Look globally for reactive news
U.S. headlines can be a gold mine for reactive news opportunities, where a company latches on to a breaking news story with a smart take or point of view and gets coverage for it. But with many companies doing business internationally it’s smart to look outside our own media market for openings. PR pros and comms teams should consider developments in relevant international regions as a way to expand thought leadership for company executives. Moreover, given how interconnected the business world is today, international news stories, trends, and policy changes often have ripple effects that impact the U.S. market. Just because a political or economic movement was rolled out in the EU doesn’t mean that it won’t impact your stateside business or client.
Broaden the narrative
When it comes to offering content and commentary, most companies focus on a certain aspect of their industry. Yet, the knowledge pool within their organization likely extends far beyond that one area. For example, a retail tech business may focus on price optimization technology, but it may have executives who can speak to broader trends within certain retail verticals or retail as whole — trends like multichannel retailing; micro-fulfillment; or artificial intelligence applications. By looking to leverage diverse knowledge, PR pros and internal comms teams can dramatically raise the thought leadership profile of an entire organization and also generate new ideas for content and pitching. The key is to choose a relevant area and bridge back to your core product or service.
Don’t fear the vertical
It’s always great to generate coverage within top-tier technology publications like TechCrunch or VentureBeat. These outlets, however, tend to stick closer to high-level announcements or end-user benefit stories versus the nitty-gritty aspects that potential buyers study before making a significant B2B purchase. So it pays to go to overlooked areas; one of those within tech media, at least in my view, is developer and IT media. Granted, the data integration capabilities of a digital transformation tool may not be at the top of most executives’ reading lists. However, if a client is producing breakthrough technology and results — and they likely are — developer and IT media publications can really resonate with CIOs and work wonders when it comes to product reputation. Vertical stories can be powerful sales tools, and higher-order tech media tend to follow the key sector publications. So don’t be afraid to build pitches and content around the nuts and bolts specs of a product’s technology — they may be way more interesting to media than you think.

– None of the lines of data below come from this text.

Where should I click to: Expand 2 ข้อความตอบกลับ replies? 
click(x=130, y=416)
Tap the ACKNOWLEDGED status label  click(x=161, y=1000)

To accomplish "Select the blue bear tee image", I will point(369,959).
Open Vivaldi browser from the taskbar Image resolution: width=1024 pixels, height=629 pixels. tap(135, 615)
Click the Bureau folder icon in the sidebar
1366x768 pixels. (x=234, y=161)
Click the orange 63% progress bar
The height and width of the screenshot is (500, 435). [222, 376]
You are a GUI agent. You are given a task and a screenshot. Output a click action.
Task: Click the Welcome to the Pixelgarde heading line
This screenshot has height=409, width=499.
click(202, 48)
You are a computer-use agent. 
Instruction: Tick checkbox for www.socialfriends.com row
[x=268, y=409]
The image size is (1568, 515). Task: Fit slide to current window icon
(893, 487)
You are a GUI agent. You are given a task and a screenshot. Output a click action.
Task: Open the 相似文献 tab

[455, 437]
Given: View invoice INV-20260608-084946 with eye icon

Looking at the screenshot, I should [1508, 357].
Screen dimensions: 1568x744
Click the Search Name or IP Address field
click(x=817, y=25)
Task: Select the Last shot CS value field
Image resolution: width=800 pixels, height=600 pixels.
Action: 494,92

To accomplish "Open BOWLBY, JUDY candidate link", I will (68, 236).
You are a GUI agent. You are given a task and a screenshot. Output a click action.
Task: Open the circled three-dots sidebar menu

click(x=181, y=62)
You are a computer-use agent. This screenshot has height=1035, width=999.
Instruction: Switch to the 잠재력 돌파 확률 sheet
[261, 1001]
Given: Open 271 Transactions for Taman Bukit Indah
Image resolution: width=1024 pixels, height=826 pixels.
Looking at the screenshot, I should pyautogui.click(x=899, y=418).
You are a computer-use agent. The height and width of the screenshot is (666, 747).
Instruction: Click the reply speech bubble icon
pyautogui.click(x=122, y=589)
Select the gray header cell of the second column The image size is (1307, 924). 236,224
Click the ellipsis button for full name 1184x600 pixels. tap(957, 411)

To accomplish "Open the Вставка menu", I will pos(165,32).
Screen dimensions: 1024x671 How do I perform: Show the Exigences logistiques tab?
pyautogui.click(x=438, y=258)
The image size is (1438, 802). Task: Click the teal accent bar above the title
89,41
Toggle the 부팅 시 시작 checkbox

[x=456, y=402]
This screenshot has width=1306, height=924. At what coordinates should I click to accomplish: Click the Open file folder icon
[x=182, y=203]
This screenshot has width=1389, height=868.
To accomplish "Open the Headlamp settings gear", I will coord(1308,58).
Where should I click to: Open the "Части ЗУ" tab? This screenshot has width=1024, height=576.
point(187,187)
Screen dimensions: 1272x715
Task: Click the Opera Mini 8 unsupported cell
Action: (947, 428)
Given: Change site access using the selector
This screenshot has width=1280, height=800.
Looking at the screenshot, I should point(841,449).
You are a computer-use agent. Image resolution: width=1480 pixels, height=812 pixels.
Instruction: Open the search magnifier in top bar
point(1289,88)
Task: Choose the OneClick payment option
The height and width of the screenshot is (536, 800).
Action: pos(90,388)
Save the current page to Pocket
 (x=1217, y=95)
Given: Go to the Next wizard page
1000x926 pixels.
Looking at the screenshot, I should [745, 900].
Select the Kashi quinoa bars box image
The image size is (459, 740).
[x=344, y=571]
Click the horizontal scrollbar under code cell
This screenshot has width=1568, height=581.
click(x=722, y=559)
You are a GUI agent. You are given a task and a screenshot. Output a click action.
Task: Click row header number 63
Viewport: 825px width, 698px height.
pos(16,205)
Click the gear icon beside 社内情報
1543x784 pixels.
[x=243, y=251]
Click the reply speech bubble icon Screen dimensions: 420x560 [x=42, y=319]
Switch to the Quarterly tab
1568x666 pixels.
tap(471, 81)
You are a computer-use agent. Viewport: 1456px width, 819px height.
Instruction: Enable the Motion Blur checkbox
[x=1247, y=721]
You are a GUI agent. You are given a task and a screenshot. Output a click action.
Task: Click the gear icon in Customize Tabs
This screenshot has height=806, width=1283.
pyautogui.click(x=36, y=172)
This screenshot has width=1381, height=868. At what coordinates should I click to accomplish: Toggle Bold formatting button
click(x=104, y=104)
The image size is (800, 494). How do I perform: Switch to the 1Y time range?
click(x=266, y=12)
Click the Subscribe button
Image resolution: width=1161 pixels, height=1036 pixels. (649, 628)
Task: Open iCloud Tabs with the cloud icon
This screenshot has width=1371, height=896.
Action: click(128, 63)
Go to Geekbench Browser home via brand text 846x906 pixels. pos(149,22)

Use data and assets — or create your own
Whether in business, technology, or professional services media, one hugely attractive asset that can really bring a story to life is data. Almost all businesses are sitting on data that can be used to position themselves as a key media resource for information, trends, and forecasting. And if there’s not enough current data, it’s easy to create fresh assets by investing in a proprietary survey. Beyond just the immediate media benefits, data insights can be parlayed into white papers, supporting points for awards submissions, and bylined pieces that work to raise executive and brand visibility as well.
Content, content, content
No one gets hits for every pitch they throw, and “no, thanks” is a common response in the PR world. But just because a journalist may not want a briefing with a company spokesperson doesn’t mean that a story or company point of view is weak. Instead, it actually opens up a whole new avenue to explore with a given pitch: bylined content. It’s true that bylines need to be “vendor- neutral” – that is, they can’t boast about a company’s product or service. The point of a good bylined article is to express a smart opinion on an issue of relevance to its customers, or offer solutions to an emerging problem or challenge. A deep-dive, long-form POV that a business spokesperson can offer is sometimes just as valuable — if not more so — than a quote or two in a broader media story.